12:00 PM – Lunch is served. Trace’s crew and band enjoyed hot soup, Philly cheesesteaks, and grilled hot dogs from the Piccadily Public House restaurant in Winchester (a local landmark). Trace did emerge from his bus to grab a quick bite after the rest of the crew had cleared out. He had a ball cap pulled low as I walked up to introduce myself. I said, “Mr. Adkins, I’m the event producer today and we are thankful to have you here. Please let me know if there’s anything I can do to make you more comfortable.” With a quick handshake and a rumbling, “Glad to be here,” he headed back to his bus.

1:00 PM – Sound system and lighting tuning begin. Spotlights mounted high on the ceiling were focused one by one on where band members will be standing. A crew member was responsible for standing behind each instrument and fine-tuning the amount and direction of light for each band member. The lighting director spent 30 minutes digging through various colored “gel” sheets and finally selected some reds, purples, and blues that would balance the white light of the spotlights on stage.

3:00 PM – The stage is fully set.

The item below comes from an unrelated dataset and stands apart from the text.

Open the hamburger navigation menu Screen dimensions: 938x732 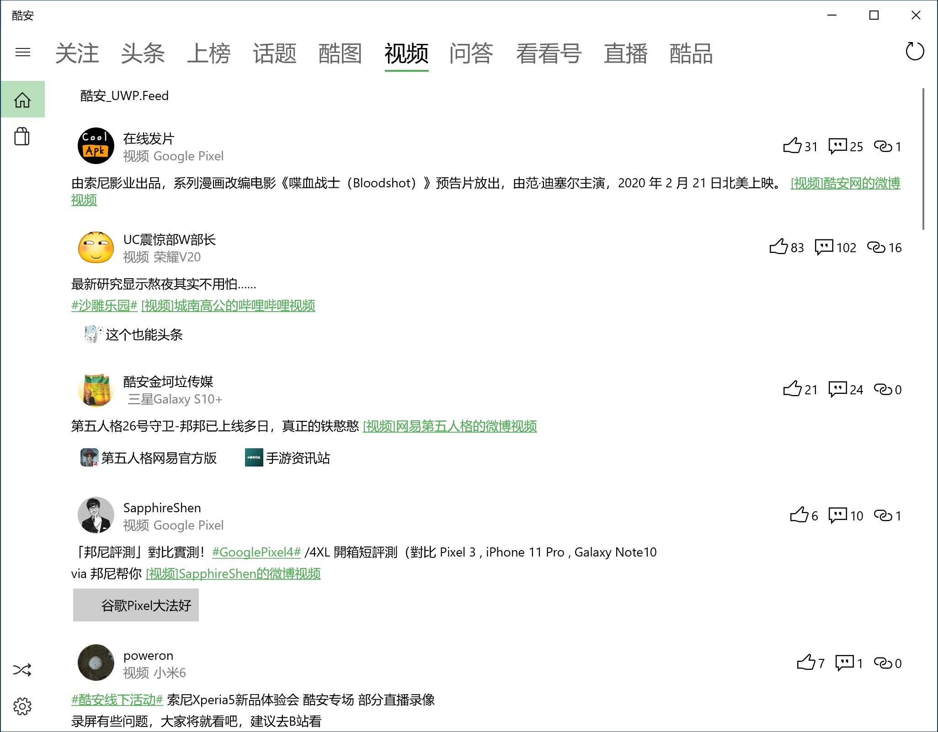point(22,53)
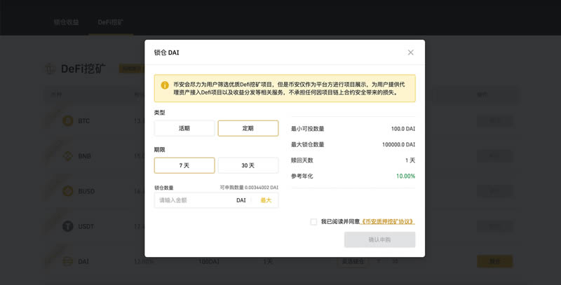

Band members arrive for sound check and begin noodling on guitars, tuning drums, and talking about the song list. The band’s keyboard player serves as the musical director and had the band run through a few trouble spots in the set for practice. He sang Trace’s parts and while they played, the lighting director began programming the moving lights and stage backdrops for the performance later that night. Trace remained on the bus until minutes before the first note was played at 8 PM and the first time he touched a guitar was onstage during the first song! He obviously trusts his team and most guys said they’d been with him for over a decade.

5:00 PM – Dinner is served for band and crew. Carabbas brought a full spread of lasagna, pasta, salad, their infamous bread with olive oil, and meatballs in red sauce. Most of the band ate early and then headed back to the busses to change into their stage attire. The crew ate quick and got back to tuning guitars and preparing the stage.

7:00 PM – Doors open. The entire lobby is packed and a line snakes the length of the high school and out the door. A country music playlist is piped into the lobby and attendees excitedly shopped for Trace Adkins t-shirts, posters, custom license plates, and CDs. One couple even paid close to $500 for a signed acoustic guitar and a chance to meet Trace after the show!

7:30 PM – The 30-minute Meet & Greet with Trace begins. Twenty VIP sponsors got the chance to shake Trace’s hand and get a photo. He greeted each with a, “Howdy, ma’am,” or, “Howdy, sir,” and a tip of his large black cowboy hat.

8:00 PM – The band is in place and starts intro. I wait side stage with Trace and his tour manager. The lights go dark and Trace takes his place in front of the mic. The lights come up as a sold-out crowd lets out a deafening cheer. During the show, Trace picks up his acoustic guitar for several songs, tells stories and meanings behind some of his most popular songs, and jokes on his band members for things like having wrinkled shirts. He makes a special point to reinforce the importance of education and fundraisers like the Patsy Cline Classic.

9:15 PM – Trace ends his set with an encore, a quick wave, and a backstage exit. I was waiting backstage and as he exited he shook my hand, thanked me for bringing him in, and said: “I hope they got their money’s worth.” The second the auditorium clears the crew begins breaking down equipment and packing up the cases they emptied just a few hours earlier.

12:00 AM
 – The final case is loaded into the semi-truck and the doors are shut. The band and crew board their buses.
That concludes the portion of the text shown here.